Your Local, University, or Company Library
A large movement in the library world in the past few years is know as “virtual reference.” Yes, the world of the library and the professional librarian extend beyond the four walls of the library building. In many cases these services are available from libraries large and small and allow you to chat live with a librarian in many cases 24×7 (trained in research) who also have access to many more tools (books and databases that can found on the web). I’ve blogged about virtual reference before and even pointed out that in some areas like the State of Colorado and the entire country of Australia, these services are available. Here’s just one a quick example. A resident of San Francisco or better said, someone with access to a San Francisco library card, can go online and chat in by phone, email and/or IM. You can learn more about virtual reference here. Now, these pros can help you come up with a better search or suggest you use a database specifically designed for the info need you have. In addition to books, SF PL librarians can clue you into this massive collection of remotely accessible set of databases that contain the full text of articles, books, and much more. It’s all free.
Update: A nationwide virtual reference service just launched in the UK called Enquire. More about it here. Click the Enquire button. It’s part of The People’s Network.
Btw, none of these virtual reference have nothing to do with the full text databases available from home or office FOR PERSONAL USE with just a library card for many libraries. For more on this, check this guest column I wrote for BetaNews.

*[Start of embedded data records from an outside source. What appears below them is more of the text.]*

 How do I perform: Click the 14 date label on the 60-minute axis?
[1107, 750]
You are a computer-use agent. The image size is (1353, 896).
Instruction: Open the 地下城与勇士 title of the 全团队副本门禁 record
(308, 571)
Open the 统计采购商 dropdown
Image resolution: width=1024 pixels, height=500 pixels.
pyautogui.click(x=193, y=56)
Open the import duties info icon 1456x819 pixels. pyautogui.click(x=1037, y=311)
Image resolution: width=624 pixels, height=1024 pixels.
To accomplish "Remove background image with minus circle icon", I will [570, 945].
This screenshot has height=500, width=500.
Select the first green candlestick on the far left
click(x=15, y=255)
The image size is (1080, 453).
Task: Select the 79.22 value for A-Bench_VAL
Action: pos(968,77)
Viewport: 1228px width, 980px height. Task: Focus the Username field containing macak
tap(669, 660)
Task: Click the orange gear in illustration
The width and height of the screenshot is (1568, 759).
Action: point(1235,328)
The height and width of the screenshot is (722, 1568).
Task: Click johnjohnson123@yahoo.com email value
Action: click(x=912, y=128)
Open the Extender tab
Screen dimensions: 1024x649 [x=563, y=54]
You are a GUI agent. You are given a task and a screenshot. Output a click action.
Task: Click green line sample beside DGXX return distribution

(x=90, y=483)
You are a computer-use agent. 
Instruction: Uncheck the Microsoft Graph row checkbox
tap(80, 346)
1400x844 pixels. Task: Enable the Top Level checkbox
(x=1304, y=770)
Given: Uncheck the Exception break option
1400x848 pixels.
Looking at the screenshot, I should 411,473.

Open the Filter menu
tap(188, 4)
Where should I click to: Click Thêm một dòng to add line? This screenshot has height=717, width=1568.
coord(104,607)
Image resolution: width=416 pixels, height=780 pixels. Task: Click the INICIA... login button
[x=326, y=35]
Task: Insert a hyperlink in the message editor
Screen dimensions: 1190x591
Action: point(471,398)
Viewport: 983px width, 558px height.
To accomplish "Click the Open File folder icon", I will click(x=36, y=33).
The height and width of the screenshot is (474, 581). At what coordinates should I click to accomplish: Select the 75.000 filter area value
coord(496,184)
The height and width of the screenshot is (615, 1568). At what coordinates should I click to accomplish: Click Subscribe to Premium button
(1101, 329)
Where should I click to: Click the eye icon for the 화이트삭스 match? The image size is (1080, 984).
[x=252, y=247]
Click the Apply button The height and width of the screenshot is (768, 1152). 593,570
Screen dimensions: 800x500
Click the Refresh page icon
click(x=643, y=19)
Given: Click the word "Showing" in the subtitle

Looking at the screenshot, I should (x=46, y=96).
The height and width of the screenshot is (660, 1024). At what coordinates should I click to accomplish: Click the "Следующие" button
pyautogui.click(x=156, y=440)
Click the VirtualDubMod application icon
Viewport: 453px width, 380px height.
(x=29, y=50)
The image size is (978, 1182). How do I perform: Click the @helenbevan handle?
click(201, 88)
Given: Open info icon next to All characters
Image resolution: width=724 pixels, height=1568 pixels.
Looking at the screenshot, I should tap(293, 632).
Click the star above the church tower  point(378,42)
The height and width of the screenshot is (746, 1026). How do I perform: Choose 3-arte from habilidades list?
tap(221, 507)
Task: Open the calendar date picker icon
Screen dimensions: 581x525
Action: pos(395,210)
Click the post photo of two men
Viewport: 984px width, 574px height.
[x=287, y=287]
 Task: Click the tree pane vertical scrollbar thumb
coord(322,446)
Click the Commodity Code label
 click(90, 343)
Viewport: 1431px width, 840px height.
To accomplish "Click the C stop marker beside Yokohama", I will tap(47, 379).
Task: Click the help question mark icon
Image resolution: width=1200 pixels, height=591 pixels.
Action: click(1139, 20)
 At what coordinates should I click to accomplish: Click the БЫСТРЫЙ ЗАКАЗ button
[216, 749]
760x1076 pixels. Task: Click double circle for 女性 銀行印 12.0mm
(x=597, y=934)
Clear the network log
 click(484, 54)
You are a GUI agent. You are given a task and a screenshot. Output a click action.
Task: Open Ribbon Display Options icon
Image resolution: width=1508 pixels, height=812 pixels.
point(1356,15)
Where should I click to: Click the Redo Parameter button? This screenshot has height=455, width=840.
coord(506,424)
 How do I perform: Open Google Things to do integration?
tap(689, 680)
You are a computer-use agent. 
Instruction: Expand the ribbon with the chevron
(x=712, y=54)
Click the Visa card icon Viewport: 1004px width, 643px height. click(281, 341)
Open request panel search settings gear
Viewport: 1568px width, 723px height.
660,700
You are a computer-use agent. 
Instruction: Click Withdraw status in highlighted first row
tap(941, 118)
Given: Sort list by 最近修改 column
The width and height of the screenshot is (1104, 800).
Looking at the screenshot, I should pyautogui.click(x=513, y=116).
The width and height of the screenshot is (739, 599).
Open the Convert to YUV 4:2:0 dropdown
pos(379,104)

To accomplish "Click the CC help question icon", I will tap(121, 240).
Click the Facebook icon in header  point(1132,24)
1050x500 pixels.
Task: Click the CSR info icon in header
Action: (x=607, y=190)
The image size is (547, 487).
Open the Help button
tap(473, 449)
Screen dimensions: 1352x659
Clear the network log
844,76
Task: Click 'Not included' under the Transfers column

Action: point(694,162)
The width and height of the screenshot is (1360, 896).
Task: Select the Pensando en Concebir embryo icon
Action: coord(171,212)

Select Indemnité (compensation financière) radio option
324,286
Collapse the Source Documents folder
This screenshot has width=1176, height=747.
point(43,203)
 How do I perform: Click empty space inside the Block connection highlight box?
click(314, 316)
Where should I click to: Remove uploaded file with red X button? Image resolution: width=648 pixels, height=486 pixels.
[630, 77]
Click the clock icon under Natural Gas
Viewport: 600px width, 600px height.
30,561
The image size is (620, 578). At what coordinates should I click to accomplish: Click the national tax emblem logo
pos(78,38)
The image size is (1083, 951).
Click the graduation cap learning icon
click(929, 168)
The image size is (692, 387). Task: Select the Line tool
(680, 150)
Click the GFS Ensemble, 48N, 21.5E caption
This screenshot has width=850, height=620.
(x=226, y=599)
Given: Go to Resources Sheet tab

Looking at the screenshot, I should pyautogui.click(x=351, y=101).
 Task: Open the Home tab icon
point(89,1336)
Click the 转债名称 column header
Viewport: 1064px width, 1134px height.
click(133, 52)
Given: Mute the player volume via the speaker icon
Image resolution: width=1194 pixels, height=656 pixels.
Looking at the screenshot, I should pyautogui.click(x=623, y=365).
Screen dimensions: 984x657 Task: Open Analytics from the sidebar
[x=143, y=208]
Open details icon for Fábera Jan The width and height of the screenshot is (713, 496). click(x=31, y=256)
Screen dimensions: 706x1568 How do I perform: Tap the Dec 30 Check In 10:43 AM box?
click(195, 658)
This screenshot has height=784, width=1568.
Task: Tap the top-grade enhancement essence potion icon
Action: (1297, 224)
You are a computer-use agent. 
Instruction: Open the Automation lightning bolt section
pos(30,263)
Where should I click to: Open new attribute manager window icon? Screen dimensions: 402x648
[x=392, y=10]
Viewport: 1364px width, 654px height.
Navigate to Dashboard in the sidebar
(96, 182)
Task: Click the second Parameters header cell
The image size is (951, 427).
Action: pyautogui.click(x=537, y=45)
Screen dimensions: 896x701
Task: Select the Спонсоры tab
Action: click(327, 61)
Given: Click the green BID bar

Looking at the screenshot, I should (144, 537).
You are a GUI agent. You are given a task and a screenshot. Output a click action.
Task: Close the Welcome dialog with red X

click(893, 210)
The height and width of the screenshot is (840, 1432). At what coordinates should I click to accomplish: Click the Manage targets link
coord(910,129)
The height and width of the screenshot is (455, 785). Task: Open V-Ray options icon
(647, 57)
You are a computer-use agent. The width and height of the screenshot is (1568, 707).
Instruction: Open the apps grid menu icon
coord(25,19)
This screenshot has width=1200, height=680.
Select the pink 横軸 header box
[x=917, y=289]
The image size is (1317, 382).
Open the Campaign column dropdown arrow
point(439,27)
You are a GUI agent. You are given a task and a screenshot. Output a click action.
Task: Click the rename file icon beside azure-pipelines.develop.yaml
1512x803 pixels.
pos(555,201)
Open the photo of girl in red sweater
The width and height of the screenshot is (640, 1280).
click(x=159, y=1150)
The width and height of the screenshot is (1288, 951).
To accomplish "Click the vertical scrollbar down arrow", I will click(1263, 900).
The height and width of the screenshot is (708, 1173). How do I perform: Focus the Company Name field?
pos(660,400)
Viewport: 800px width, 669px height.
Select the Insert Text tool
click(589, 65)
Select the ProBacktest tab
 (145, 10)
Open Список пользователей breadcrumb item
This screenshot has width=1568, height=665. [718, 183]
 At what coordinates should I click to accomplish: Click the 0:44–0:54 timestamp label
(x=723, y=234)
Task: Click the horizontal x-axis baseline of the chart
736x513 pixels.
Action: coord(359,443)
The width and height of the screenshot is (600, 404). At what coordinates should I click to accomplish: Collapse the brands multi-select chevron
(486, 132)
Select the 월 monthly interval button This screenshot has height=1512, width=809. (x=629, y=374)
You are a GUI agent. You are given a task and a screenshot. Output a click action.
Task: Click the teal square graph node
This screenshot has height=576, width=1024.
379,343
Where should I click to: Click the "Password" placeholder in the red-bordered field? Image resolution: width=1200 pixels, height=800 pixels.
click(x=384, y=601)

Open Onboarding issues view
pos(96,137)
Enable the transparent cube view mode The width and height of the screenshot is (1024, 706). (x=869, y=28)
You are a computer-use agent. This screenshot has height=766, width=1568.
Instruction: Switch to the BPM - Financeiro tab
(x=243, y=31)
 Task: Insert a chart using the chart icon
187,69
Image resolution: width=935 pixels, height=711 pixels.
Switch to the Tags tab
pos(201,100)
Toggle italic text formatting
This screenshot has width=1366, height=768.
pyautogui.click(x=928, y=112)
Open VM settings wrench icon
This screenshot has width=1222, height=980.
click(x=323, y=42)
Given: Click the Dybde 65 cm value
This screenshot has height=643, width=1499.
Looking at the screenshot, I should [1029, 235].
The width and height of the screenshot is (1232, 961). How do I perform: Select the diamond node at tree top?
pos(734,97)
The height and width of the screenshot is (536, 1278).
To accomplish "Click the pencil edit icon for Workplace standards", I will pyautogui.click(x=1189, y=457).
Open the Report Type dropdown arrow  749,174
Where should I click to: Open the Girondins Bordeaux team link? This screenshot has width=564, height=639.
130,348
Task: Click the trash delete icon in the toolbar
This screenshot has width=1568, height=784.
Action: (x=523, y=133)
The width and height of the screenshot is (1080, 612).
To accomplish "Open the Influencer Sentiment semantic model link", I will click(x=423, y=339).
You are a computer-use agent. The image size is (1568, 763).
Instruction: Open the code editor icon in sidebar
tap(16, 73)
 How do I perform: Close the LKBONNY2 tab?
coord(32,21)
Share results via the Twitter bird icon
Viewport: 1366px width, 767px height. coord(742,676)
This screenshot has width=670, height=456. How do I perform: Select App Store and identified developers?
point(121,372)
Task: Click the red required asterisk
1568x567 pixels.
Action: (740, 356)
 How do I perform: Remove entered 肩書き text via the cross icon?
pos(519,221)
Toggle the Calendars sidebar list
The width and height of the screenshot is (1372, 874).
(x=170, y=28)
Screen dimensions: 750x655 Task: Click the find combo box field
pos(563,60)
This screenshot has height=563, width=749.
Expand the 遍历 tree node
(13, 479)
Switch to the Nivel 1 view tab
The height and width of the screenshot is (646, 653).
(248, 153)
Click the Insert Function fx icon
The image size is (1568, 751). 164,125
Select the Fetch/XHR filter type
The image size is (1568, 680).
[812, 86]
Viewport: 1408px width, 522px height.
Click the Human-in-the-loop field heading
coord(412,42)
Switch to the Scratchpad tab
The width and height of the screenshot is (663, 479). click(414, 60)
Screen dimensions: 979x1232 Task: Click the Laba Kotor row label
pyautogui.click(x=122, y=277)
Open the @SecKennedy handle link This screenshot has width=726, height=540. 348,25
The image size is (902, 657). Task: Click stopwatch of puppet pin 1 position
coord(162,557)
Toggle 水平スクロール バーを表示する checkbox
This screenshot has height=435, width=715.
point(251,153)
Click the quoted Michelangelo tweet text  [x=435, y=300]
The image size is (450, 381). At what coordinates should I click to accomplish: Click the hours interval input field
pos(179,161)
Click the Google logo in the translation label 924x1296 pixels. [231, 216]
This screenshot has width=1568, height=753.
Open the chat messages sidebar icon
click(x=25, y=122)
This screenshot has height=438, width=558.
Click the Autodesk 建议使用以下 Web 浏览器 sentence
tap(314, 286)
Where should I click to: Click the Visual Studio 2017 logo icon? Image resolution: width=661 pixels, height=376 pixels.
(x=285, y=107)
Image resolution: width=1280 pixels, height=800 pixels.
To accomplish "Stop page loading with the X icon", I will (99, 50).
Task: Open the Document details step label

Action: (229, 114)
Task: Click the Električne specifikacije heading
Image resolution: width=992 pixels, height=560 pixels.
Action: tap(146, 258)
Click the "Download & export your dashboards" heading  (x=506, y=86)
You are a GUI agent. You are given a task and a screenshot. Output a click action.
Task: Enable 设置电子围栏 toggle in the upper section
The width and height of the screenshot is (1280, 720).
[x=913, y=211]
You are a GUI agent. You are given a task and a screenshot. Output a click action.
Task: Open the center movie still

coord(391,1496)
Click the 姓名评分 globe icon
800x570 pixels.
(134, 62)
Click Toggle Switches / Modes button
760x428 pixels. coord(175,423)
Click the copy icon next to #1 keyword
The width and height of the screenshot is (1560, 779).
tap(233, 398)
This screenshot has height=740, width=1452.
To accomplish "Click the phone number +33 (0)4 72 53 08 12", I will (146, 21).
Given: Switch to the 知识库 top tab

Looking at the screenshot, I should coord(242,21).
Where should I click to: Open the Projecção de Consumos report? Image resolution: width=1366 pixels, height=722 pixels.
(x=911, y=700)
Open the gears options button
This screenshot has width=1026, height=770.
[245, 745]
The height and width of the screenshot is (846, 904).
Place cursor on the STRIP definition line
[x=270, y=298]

These are databases or other types of service where subject experts will answer your questions on a variety of topics. I think you’ll be amazed at what’s available.
Google Answers is a bit different than Yahoo Answers in two main ways. First, it’s fee-based where you tell a “qualified” Google researcher how much you’re willing to pay for an answer.
Additionally, once your query is posted, “Your question will also be publicly viewable on the Google Answers website so other registered users can add their insights and share the benefit of the research.”
Postscript: As I noted yesterday, Answers.com and The New York Public Library have just announced a new service that will include a virtual reference/question answering element to help students with homework.